1) Use external lighting (flashes, strobes, sun, lights, etc.)
2) Keep the shutter open longer (i.e., slower shutter speed.)
3) Use a bigger lens opening; a.k.a., aperture (i.e., "smaller" f-number*)
4) Bump the ISO

* note, the lens opening is the focal length divided by the aperture selected - for example, at 2.8, the opening is the focal length divided by 2.8 - so smaller numbers mean bigger openings. You will sometimes see it written as f/2.8.

Ignoring #1, you can tradeoff the other three for different effects. To get rid of motion blur, you need a faster shutter. For example, if you were at 1/30s, ISO200 and f/2.8, and found you had motion blur, the you can get the same exposure at 1/60s by bumping to ISO400 (still at f/2.8) or opening the aperture up to f/1.4 (still at ISO200.) The higher ISO will give more noise, while the larger aperture will mean that less of the photo, depth-wise, will be in focus (for example, a persons eyes may be in focus in both shots, but the nose may only be in focus in the f/2.8 shot.)

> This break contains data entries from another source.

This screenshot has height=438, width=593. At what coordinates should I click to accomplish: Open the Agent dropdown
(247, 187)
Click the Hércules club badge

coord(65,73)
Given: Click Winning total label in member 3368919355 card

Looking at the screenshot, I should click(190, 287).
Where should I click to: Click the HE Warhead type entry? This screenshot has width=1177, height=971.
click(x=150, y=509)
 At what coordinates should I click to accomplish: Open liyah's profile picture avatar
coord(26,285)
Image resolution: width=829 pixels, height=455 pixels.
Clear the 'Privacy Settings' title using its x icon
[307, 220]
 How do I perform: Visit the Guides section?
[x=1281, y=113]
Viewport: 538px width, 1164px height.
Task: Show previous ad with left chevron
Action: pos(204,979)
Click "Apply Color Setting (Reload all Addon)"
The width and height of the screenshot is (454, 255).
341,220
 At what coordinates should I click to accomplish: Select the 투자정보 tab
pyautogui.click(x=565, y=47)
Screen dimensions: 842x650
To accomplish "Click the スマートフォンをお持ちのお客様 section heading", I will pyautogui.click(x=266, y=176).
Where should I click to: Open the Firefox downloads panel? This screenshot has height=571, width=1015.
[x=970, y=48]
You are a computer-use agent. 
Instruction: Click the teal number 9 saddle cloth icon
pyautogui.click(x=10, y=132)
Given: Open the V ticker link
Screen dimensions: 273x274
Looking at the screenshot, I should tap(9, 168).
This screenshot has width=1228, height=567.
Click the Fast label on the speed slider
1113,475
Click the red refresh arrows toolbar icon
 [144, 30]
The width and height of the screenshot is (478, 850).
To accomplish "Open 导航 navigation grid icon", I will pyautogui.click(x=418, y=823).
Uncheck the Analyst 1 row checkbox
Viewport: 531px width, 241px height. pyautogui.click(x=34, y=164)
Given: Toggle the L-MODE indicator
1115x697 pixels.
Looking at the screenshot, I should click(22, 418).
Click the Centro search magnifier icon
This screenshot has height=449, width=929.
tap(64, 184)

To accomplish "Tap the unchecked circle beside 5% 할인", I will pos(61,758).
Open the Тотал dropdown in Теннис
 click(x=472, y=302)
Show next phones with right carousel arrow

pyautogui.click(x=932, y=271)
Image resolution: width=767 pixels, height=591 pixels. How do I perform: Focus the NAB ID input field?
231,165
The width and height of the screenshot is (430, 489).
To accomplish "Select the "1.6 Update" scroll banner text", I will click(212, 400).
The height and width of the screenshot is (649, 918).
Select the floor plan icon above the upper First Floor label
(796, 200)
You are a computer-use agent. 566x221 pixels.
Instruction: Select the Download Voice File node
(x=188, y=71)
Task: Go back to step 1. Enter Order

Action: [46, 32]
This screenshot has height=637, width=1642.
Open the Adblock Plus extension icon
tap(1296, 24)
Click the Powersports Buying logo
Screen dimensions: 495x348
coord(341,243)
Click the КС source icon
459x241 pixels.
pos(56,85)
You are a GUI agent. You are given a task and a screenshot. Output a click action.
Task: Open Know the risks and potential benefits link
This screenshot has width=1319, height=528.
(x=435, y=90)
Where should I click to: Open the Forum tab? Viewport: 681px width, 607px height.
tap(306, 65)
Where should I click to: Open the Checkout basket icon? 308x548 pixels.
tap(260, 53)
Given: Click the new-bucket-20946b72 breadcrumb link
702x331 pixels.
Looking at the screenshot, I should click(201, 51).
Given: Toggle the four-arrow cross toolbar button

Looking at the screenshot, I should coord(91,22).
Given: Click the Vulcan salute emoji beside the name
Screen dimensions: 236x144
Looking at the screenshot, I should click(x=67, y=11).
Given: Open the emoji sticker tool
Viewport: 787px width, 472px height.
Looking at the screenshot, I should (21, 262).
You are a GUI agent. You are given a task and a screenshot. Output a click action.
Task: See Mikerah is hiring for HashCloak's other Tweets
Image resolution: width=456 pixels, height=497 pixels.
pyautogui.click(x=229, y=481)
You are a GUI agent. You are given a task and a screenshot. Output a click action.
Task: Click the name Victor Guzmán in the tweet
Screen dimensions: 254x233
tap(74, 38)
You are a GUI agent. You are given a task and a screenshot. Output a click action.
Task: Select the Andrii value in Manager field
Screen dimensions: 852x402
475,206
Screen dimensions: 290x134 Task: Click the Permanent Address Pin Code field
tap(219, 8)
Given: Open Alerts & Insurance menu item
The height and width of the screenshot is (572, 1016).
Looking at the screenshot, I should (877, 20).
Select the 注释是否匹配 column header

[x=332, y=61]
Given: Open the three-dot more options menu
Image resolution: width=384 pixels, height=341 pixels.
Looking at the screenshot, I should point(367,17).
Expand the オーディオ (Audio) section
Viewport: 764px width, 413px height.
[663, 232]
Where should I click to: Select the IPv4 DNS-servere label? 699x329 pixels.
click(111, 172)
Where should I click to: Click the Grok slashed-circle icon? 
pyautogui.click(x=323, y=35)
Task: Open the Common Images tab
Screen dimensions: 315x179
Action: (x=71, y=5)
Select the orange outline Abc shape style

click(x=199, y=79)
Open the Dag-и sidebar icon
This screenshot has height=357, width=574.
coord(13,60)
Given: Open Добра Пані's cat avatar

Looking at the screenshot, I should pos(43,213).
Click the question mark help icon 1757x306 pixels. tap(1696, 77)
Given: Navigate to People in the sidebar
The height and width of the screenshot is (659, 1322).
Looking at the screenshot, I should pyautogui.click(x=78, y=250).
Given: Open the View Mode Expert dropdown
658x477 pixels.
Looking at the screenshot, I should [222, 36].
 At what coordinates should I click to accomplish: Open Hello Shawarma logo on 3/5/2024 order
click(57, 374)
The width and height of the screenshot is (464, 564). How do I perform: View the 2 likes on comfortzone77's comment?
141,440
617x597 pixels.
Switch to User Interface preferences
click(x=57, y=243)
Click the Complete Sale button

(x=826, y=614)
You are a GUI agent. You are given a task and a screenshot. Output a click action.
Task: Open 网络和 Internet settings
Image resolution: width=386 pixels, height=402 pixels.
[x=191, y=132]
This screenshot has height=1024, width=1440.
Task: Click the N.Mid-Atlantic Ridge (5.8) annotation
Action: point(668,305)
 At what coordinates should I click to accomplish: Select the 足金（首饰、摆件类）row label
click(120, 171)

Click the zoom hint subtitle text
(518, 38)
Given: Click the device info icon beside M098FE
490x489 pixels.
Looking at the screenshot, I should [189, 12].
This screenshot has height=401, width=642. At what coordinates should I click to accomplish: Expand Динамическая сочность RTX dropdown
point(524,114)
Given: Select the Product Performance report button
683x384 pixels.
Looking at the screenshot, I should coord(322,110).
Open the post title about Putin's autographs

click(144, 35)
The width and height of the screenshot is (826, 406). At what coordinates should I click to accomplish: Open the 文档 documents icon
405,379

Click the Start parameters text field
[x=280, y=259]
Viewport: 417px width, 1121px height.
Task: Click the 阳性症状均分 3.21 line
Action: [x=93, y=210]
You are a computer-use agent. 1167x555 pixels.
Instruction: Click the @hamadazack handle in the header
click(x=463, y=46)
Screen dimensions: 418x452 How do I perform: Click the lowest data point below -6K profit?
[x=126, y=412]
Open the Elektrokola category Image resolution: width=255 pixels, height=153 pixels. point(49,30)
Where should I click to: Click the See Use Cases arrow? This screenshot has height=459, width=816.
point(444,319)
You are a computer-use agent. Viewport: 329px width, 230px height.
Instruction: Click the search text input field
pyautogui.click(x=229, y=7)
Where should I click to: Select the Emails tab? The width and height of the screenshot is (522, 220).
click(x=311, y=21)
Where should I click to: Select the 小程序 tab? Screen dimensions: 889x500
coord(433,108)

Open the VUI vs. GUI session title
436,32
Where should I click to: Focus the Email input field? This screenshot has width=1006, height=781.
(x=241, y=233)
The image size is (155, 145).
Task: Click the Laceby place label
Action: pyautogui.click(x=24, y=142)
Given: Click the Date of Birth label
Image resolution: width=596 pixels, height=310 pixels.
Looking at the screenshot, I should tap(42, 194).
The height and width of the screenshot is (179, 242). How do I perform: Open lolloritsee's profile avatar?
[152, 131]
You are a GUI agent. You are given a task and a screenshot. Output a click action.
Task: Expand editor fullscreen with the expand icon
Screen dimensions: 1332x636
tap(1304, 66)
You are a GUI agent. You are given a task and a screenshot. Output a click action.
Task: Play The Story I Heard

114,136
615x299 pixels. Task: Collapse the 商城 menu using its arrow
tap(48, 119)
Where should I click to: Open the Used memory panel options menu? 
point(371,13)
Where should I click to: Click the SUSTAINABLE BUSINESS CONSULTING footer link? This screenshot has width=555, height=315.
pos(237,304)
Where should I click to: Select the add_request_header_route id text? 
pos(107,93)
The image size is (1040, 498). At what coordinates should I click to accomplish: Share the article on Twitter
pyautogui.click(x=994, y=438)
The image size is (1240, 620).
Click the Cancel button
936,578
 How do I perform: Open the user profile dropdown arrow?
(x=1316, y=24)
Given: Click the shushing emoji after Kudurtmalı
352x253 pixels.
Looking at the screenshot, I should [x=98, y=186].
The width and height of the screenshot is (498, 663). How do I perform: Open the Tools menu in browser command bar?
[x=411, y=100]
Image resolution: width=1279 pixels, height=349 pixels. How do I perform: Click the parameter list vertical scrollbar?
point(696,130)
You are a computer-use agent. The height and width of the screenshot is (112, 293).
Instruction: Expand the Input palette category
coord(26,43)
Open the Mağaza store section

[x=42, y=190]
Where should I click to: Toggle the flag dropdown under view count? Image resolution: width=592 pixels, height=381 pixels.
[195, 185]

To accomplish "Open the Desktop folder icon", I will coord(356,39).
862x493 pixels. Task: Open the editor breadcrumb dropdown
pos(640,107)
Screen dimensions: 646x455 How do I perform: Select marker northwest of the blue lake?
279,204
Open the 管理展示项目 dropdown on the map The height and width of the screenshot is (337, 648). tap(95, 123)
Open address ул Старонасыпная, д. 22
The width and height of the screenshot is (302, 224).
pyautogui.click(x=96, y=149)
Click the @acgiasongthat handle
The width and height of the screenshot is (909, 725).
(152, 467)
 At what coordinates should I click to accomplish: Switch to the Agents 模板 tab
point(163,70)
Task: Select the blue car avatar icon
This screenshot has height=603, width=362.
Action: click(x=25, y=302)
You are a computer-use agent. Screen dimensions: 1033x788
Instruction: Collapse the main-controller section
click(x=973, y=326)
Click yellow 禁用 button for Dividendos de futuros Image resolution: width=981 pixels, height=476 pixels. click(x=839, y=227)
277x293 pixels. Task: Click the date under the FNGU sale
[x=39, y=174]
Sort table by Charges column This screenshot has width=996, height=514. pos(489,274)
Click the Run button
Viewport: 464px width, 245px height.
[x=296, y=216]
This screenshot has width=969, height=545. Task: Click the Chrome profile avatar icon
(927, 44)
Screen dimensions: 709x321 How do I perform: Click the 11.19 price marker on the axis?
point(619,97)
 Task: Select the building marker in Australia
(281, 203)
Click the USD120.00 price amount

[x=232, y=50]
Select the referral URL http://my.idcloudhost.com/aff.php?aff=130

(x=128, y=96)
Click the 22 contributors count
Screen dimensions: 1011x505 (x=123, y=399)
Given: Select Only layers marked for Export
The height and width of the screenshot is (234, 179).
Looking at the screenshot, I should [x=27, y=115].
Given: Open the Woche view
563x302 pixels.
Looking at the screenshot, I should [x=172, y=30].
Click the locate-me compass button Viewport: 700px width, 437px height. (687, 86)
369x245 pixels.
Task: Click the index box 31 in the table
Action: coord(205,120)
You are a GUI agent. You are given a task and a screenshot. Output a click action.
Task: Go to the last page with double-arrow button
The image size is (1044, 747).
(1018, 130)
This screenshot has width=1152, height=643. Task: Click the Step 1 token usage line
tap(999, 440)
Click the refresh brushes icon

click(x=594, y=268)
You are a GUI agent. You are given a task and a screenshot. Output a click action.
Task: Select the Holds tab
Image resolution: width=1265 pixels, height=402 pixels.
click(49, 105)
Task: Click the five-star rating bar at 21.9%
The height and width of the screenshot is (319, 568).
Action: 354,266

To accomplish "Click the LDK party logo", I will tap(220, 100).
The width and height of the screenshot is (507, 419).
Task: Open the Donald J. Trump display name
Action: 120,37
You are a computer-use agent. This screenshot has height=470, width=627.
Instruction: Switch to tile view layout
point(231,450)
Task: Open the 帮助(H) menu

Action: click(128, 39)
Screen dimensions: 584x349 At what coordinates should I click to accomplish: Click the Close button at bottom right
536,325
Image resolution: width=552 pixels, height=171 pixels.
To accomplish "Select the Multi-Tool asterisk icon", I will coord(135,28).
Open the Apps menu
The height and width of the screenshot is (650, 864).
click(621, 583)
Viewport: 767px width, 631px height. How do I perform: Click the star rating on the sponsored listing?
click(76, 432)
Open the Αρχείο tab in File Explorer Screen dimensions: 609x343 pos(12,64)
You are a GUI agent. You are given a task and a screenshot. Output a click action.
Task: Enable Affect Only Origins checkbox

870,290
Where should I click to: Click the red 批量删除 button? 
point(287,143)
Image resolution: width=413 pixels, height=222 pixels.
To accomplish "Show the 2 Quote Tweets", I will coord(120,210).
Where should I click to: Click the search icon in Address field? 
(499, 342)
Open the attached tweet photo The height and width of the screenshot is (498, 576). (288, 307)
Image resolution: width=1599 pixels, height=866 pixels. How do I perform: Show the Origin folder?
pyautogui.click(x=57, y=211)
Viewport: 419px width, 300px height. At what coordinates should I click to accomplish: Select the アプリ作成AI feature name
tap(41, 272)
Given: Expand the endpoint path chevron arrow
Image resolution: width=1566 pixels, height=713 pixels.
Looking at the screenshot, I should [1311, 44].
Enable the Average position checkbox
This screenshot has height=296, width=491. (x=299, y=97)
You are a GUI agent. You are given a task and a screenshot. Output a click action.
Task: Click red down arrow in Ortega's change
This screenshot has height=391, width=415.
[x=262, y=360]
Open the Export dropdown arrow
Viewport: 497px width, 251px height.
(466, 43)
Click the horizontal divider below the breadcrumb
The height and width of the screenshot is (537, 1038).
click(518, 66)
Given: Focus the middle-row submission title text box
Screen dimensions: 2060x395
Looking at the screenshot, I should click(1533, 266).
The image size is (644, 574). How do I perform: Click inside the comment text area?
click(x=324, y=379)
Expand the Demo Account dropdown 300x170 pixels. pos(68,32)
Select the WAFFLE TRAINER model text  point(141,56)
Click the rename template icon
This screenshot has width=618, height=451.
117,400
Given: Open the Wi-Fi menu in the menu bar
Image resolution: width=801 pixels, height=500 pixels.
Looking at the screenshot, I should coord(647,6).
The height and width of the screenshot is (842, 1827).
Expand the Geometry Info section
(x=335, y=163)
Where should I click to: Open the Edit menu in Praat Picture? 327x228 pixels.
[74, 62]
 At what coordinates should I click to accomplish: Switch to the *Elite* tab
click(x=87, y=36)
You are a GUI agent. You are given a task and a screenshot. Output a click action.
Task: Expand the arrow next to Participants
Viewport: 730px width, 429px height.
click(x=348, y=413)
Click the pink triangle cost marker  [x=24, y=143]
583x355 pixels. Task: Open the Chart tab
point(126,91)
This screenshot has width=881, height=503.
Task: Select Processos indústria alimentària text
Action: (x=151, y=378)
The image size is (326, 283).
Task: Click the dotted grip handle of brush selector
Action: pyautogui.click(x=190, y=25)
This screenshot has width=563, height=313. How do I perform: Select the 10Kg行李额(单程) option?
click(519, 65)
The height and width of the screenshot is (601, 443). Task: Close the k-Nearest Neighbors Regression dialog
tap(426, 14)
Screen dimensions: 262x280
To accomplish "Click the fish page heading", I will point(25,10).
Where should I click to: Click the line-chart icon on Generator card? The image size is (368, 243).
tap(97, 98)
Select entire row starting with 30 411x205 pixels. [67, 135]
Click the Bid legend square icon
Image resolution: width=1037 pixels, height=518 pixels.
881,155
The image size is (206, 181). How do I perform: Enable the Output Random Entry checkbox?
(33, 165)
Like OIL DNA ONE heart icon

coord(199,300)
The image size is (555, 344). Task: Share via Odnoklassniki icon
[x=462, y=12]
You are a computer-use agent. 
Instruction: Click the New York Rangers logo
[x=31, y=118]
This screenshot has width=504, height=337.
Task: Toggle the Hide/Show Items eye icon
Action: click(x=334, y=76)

The term "fast lens" means that it has a very big aperture, so you can crank it open to gather more light, allowing for a faster shutter speed. In the example, if your lens only went to f/2.8, you would be stuck at 1/30s, but if it went to f/1.4, you would have that option of using 1/60s. So, it lets you be faster for the same exposure.
Actually the term fast lens came to be when AF was introduced in film DSLR with I think the first Pentax autofocus lens on a manual DSLR film body. Before then, all prime lenses are made either in 1.4, 1.8, 2.8 or 3.5 variations. Prime lenses aren't made in f/4 or f/5.6 with the exception of mirror lenses which is fixed f/8.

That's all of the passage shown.